Stated task - Could you reproduce the data word for word, starting at its first line and continuing through the line that contains "(x=701, y=1003)", with both of those lines included and the pictures left out?

Stored data -
** Start **

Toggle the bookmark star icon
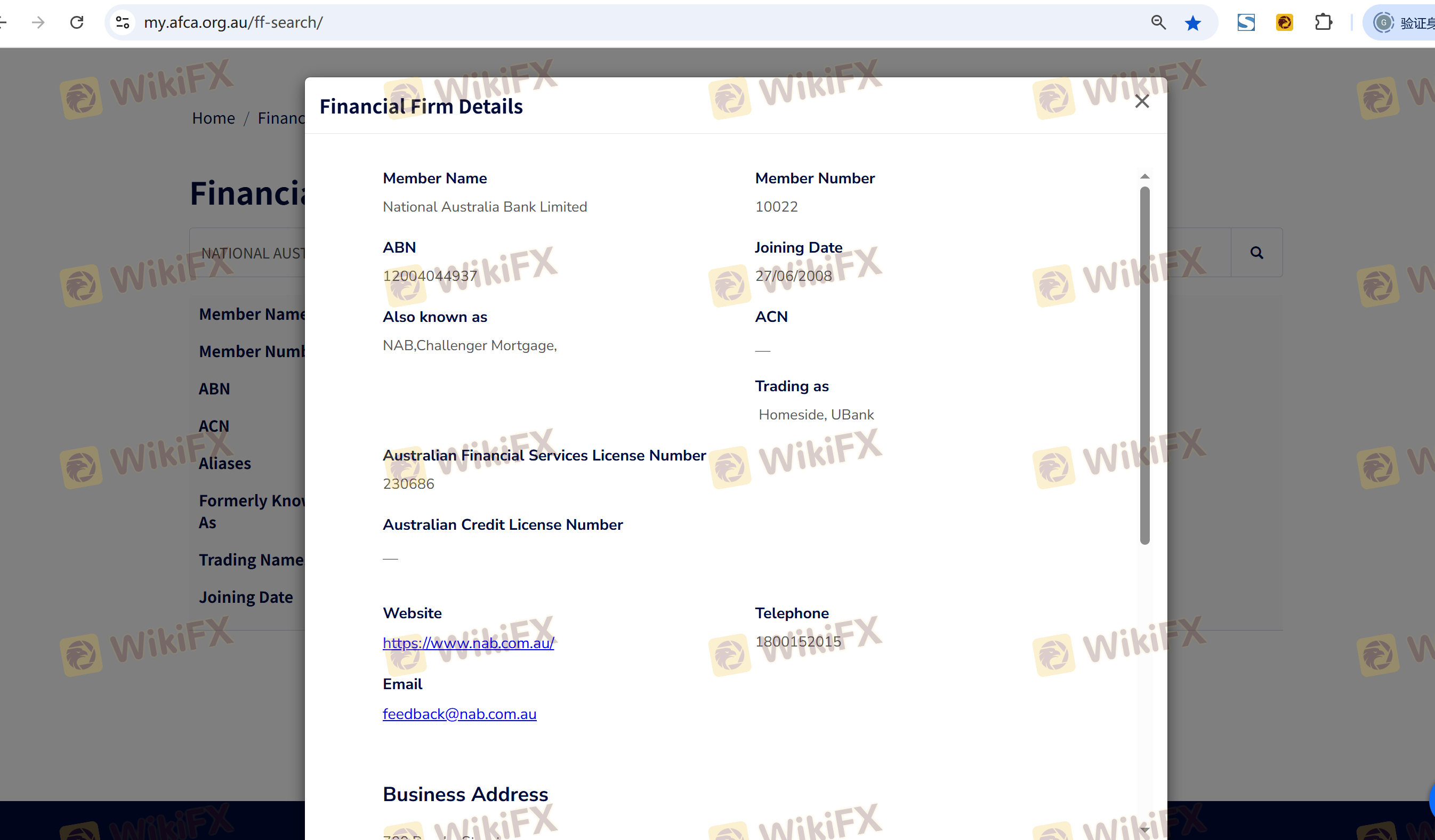Screen dimensions: 1435x840 tap(1192, 23)
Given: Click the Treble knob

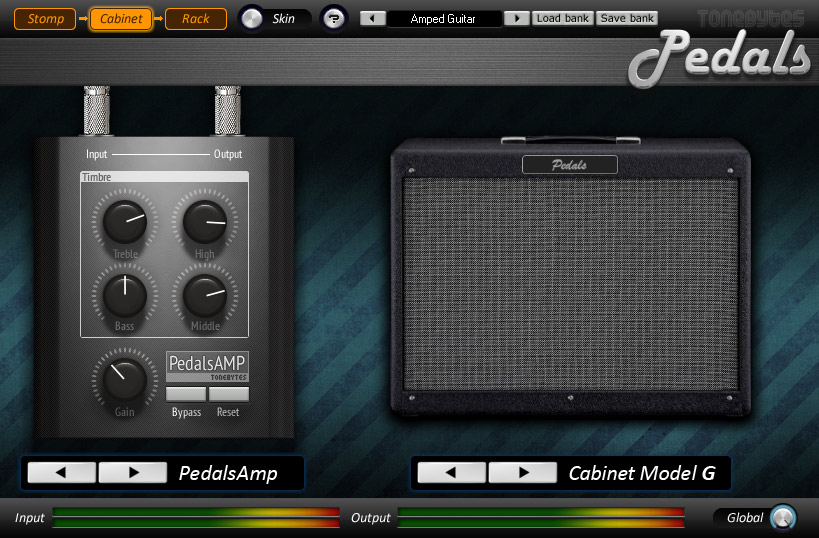Looking at the screenshot, I should click(x=125, y=220).
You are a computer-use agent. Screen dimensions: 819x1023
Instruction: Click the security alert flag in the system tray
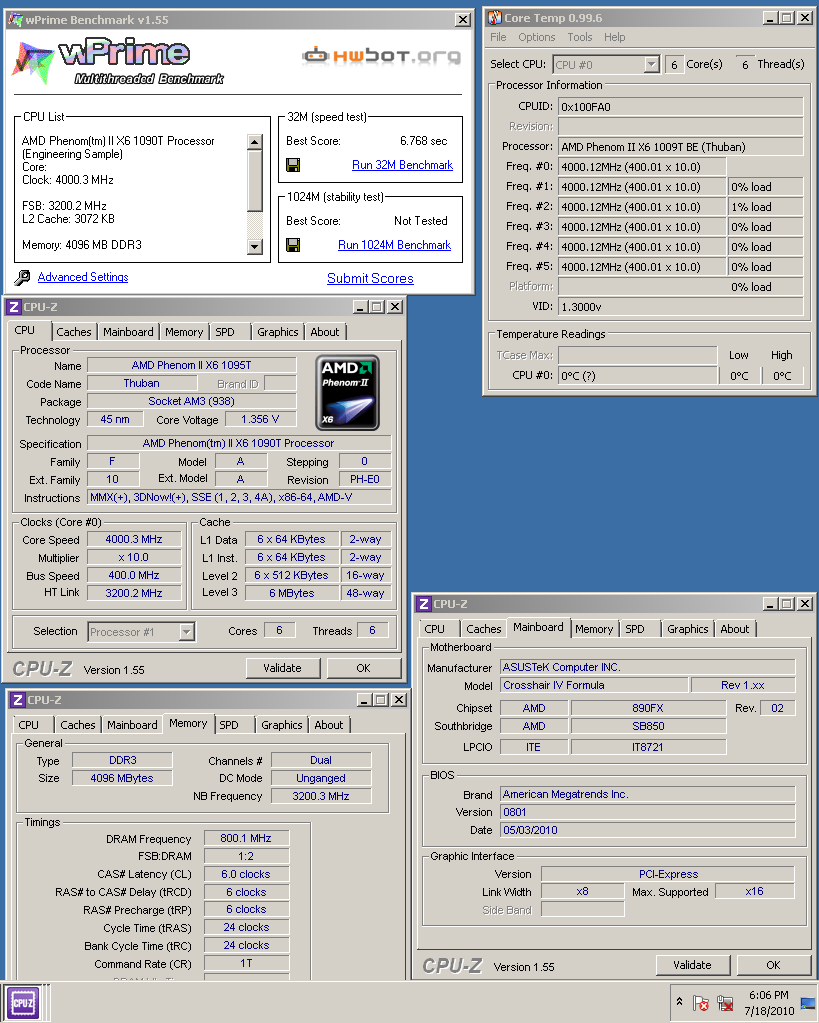(x=701, y=1003)
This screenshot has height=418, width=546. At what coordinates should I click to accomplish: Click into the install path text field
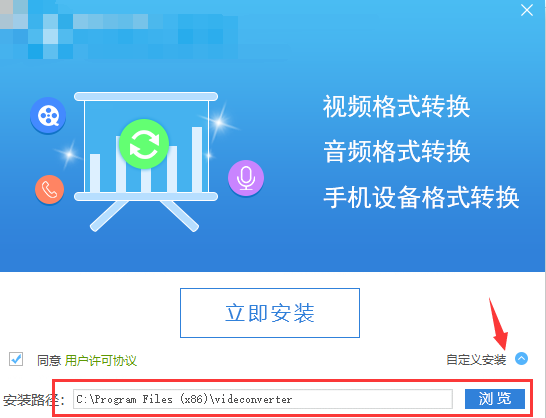click(263, 399)
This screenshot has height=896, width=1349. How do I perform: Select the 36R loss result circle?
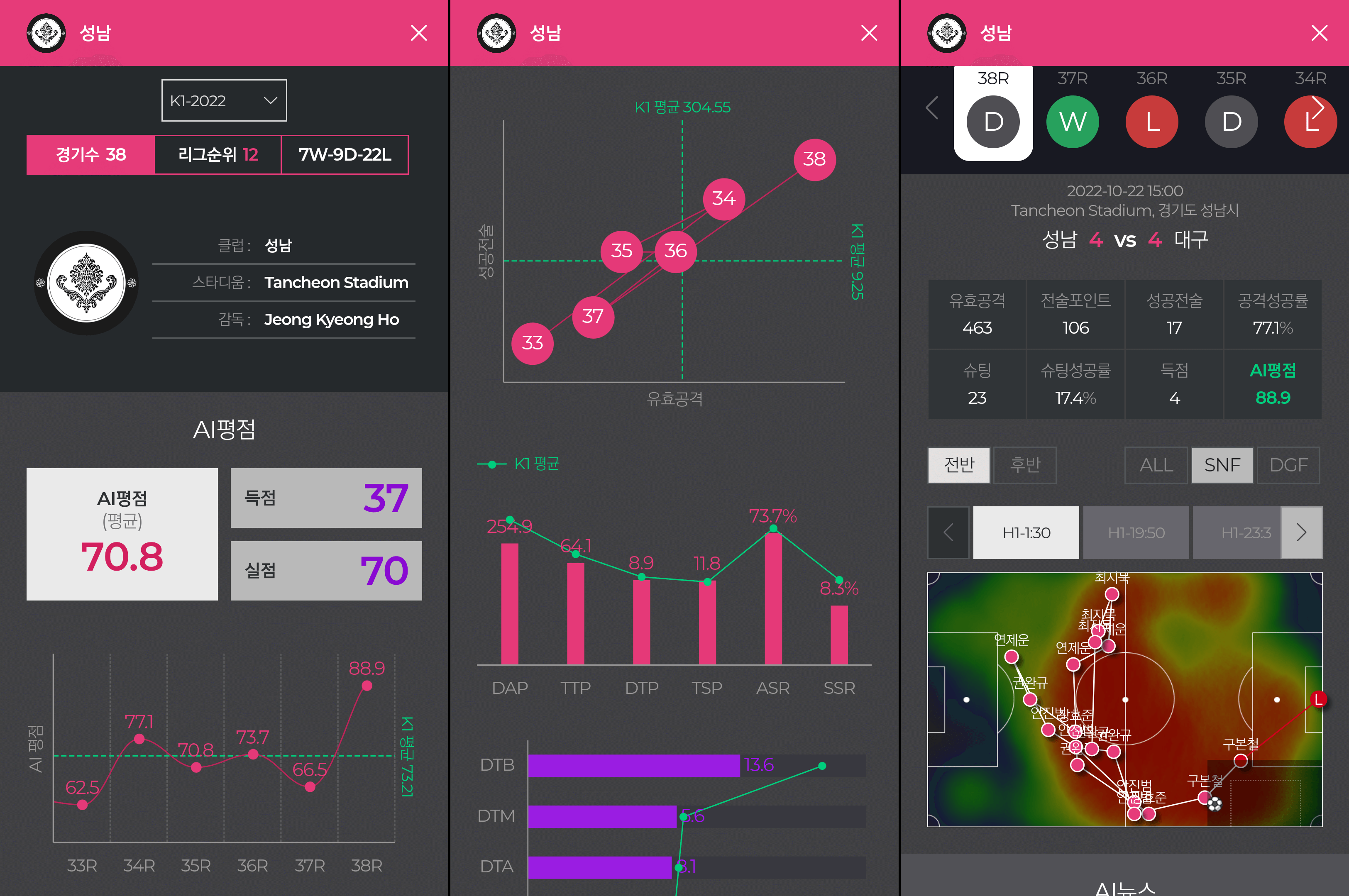(1151, 122)
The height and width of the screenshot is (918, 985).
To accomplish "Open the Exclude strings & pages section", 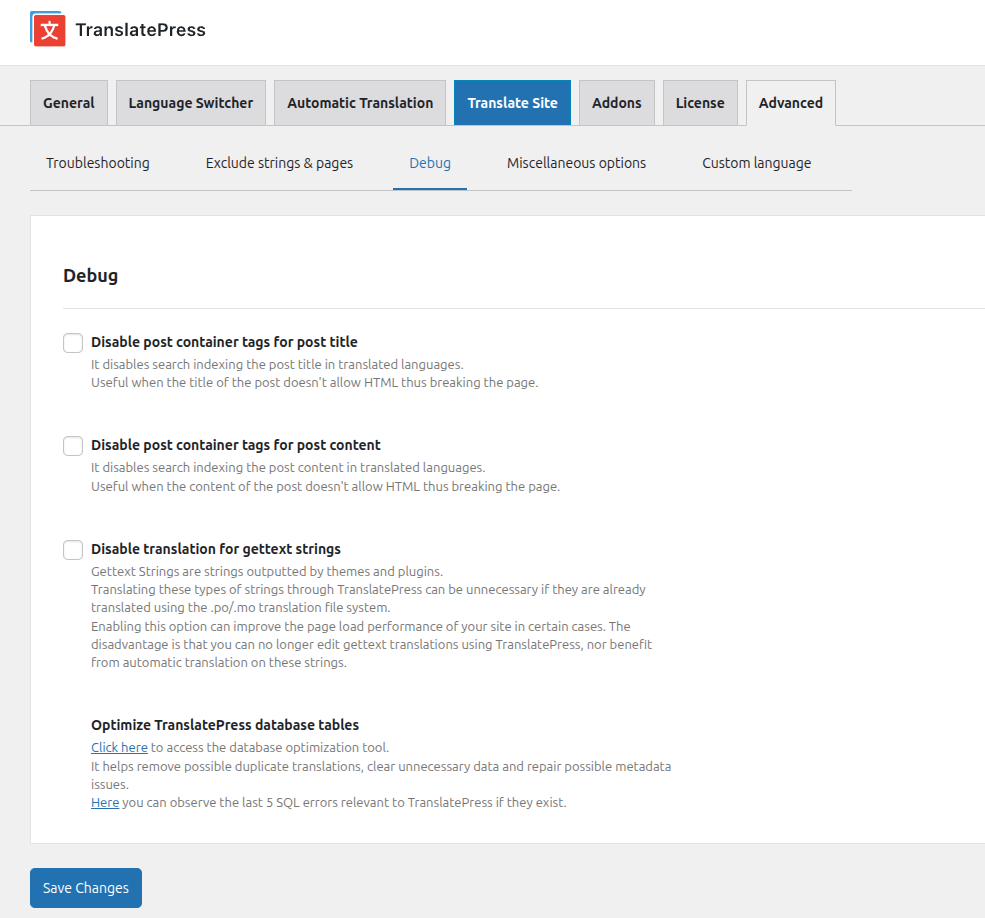I will tap(279, 163).
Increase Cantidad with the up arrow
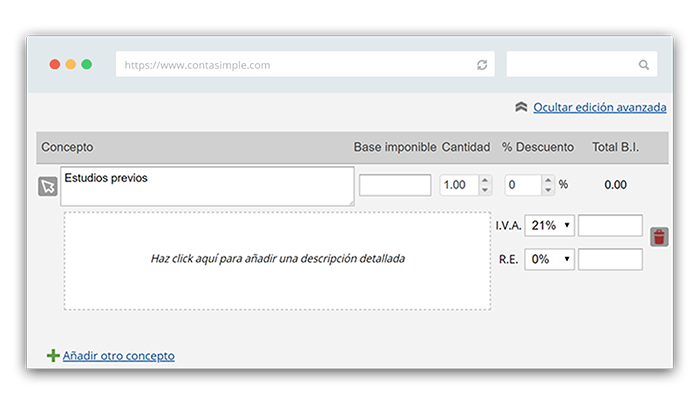Image resolution: width=700 pixels, height=410 pixels. pos(485,180)
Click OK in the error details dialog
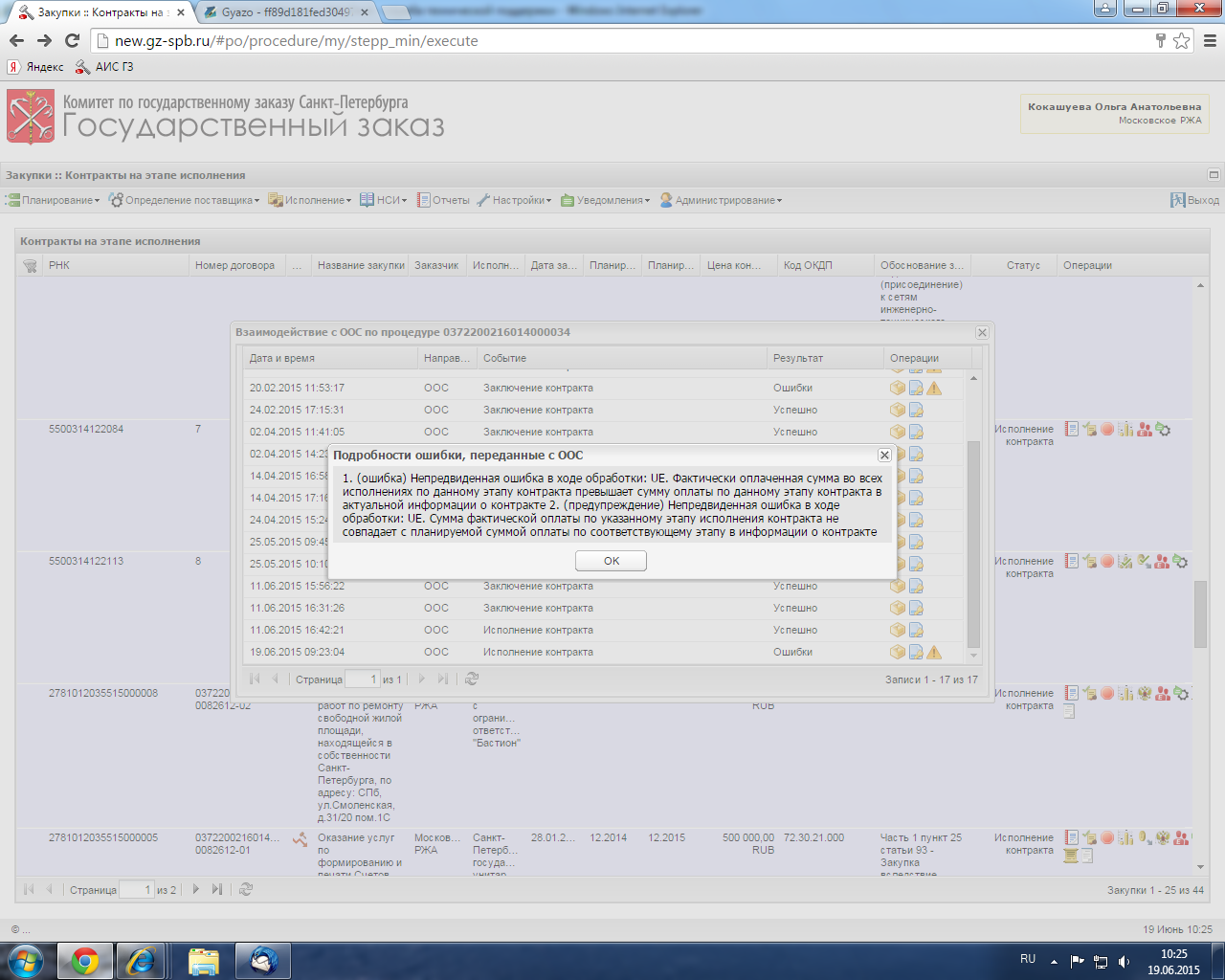 [x=611, y=561]
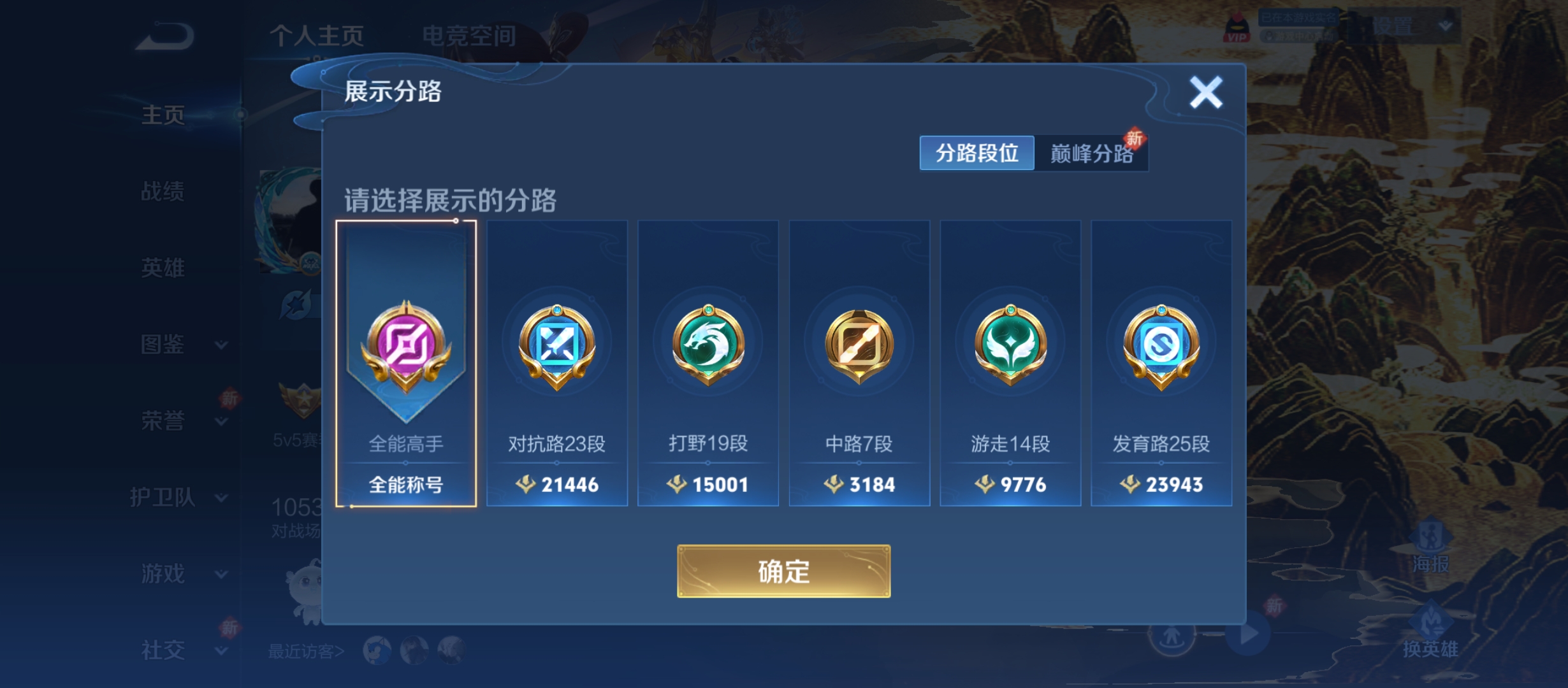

** End **

Task solution -
Toggle the bookmark star icon
Screen dimensions: 1435x840 tap(1192, 23)
Given: Click the Treble knob

Looking at the screenshot, I should click(x=125, y=220).
You are a computer-use agent. Screen dimensions: 819x1023
Instruction: Click the security alert flag in the system tray
(x=701, y=1003)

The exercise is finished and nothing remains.